Selon le même livre (p. 42), Abdelkrim Ghellab répondit ainsi : «Sa majesté le sultan Mohammed Ben Youssef nous a convoqué à son cabinet pour nous informer qu’il était en négociation avec le gouvernement français pour l’indépendance partielle du Maroc et nous a demandé de le soutenir dans sa démarche, ce à quoi nous avons répondu positivement.» Et d’ajouter : «Le parti de l’Istiqlal aspire à une indépendance totale, mais nous soutenons le sultan dans ses négociations, qui seront un premier pas dans ce sens.»
A Casablanca, les envoyés de l’émir prirent contact avec Ahmed Bensouda, directeur du journal «Arra’ye» et membre du bureau politique du PDI, qui fut absent à deux reprises, même en choisissant l’heure du rendez-vous. C’est ainsi que lesdites formations «furent éloignées de ce processus, dans l’esprit du manifeste du CMA» et que l’émir compta plutôt sur «des personnes à titre individuel, tels qu’Abbas Messaâdi, Mohamed El Basri, Abdelouahed Laraki, Mohamed Belhaj, Mohamed Hajji, El Ghali Taud, Mohamed Ben Zidane, Abdesslam Lakhmar et Ouahbi Benjelloun», selon le récit d’Ali El Idrissi (p. 203).
◇ ◇ ◇
__À faire__:
1/ Recopiez le passage du texte sur l'indépendance du Maroc qui commence par « A Casablanca, les » et se termine par « Idrissi (p. 203). ».
2/ Écrivez la suite du texte sur les négociations pour l'indépendance du Maroc, après sa dernière phrase.
Les entrées présentées plus bas ne sont pas nécessaires.

__Contenu présenté__:
◇ ◇ ◇
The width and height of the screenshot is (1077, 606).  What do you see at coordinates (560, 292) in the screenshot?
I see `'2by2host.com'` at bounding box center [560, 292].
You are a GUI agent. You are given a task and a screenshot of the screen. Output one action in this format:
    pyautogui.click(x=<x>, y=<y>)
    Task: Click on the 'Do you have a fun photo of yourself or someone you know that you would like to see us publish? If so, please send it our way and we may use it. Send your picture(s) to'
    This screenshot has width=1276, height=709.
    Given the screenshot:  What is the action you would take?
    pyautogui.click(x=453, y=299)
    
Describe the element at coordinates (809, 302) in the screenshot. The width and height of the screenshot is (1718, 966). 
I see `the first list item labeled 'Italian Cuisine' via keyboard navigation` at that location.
◇ ◇ ◇
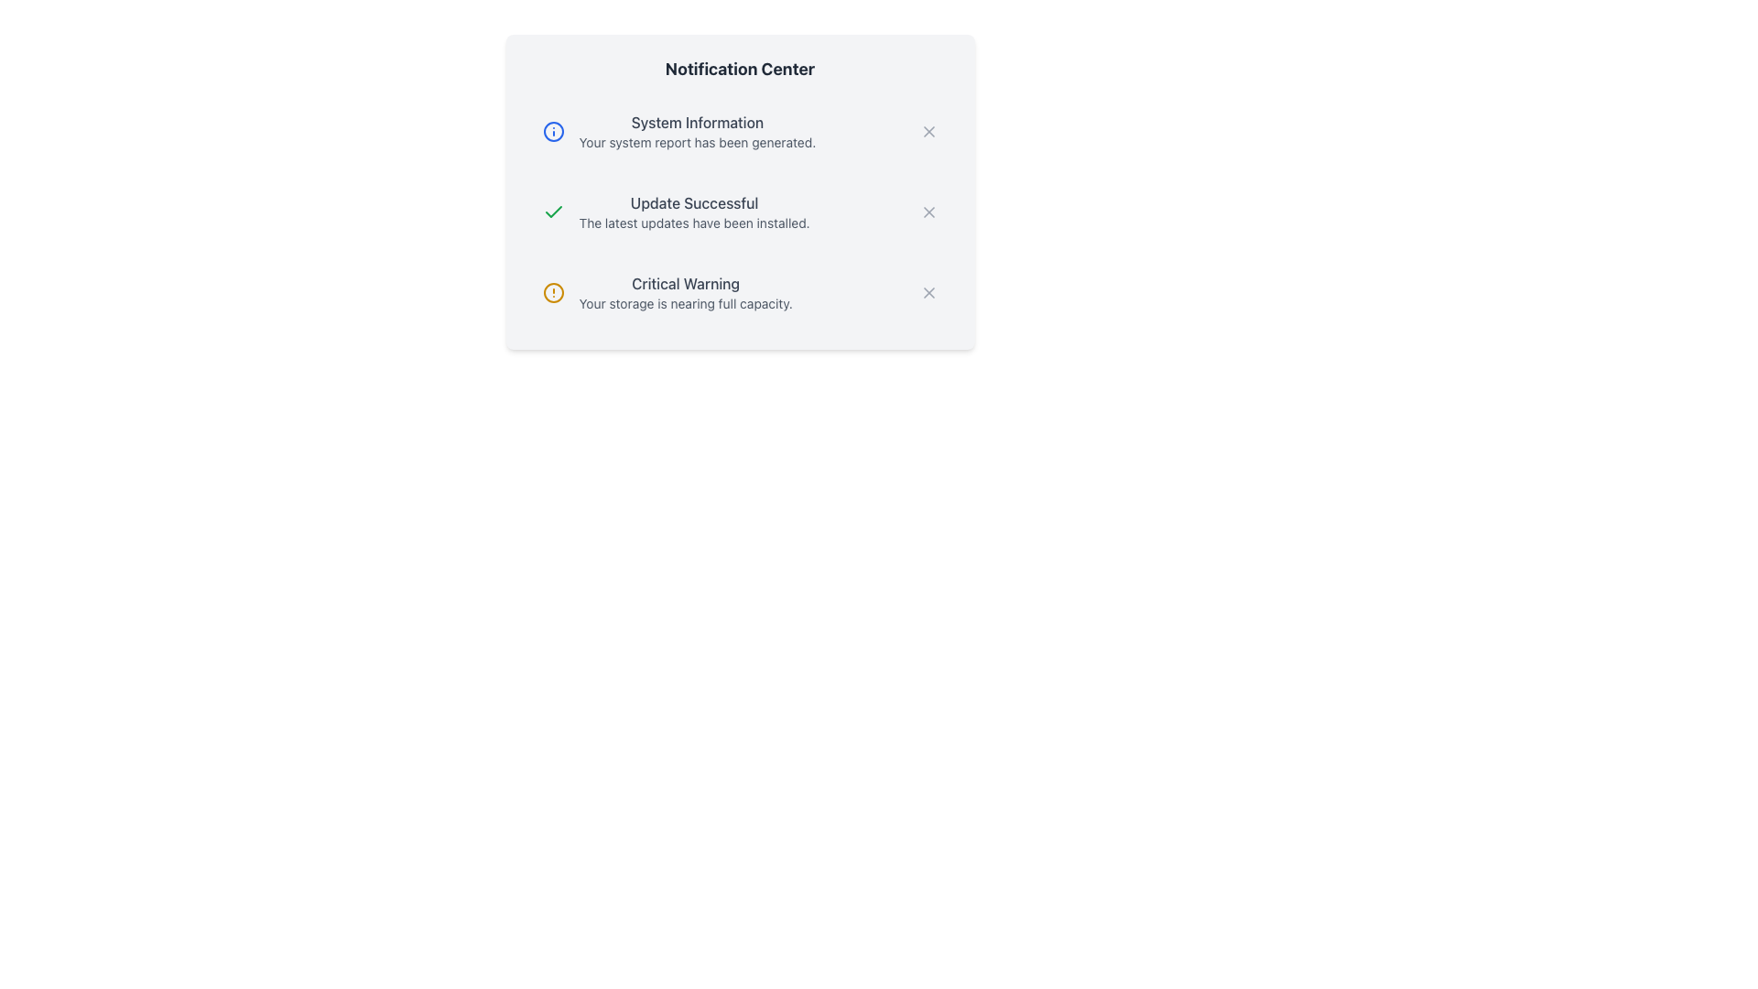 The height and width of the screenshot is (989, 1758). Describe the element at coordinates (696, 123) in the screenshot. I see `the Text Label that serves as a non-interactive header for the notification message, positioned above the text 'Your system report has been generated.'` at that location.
◇ ◇ ◇
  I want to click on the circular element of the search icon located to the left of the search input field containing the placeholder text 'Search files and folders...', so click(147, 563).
◇ ◇ ◇
__Réponses par point__:
1/
A Casablanca, les envoyés de l’émir prirent contact avec Ahmed Bensouda, directeur du journal «Arra’ye» et membre du bureau politique du PDI, qui fut absent à deux reprises, même en choisissant l’heure du rendez-vous. C’est ainsi que lesdites formations «furent éloignées de ce processus, dans l’esprit du manifeste du CMA» et que l’émir compta plutôt sur «des personnes à titre individuel, tels qu’Abbas Messaâdi, Mohamed El Basri, Abdelouahed Laraki, Mohamed Belhaj, Mohamed Hajji, El Ghali Taud, Mohamed Ben Zidane, Abdesslam Lakhmar et Ouahbi Benjelloun», selon le récit d’Ali El Idrissi (p. 203).

2/
Dans cette période, El-Khattabi recevait nombre de Marocains qui venaient lui rendre visite, sur leur route pour le pèlerinage de la Mecque. Issus de la région d’Agueznaya, certains demandaient son aide, tels qu’Omar Riffi Aberqi, Abdesslam Ben Haddou Taghlasti, Haj Omar Akhayat, ou encore Haj Abdellah Mechdoud Zekriti, selon l’ouvrage «La guerre de libération du Rif et les étapes de la lutte» (vol. 1, p. 20) d’Ahmed Belayachi. Avant son assassinat, le martyr Omar Riffi Aberqi rapporta ce qui était venu dans cette rencontre, citée par Ali El Idrissi :
«Il nous a demandé ‘pourquoi vous ne combattez pas les Français ?’. Nous lui avons répondu que nous étions ‘prêt à le faire’, mais que l’armement nous manquait. Il dit alors : ‘l’armement, prenez-le des dépôts de votre ennemi’.»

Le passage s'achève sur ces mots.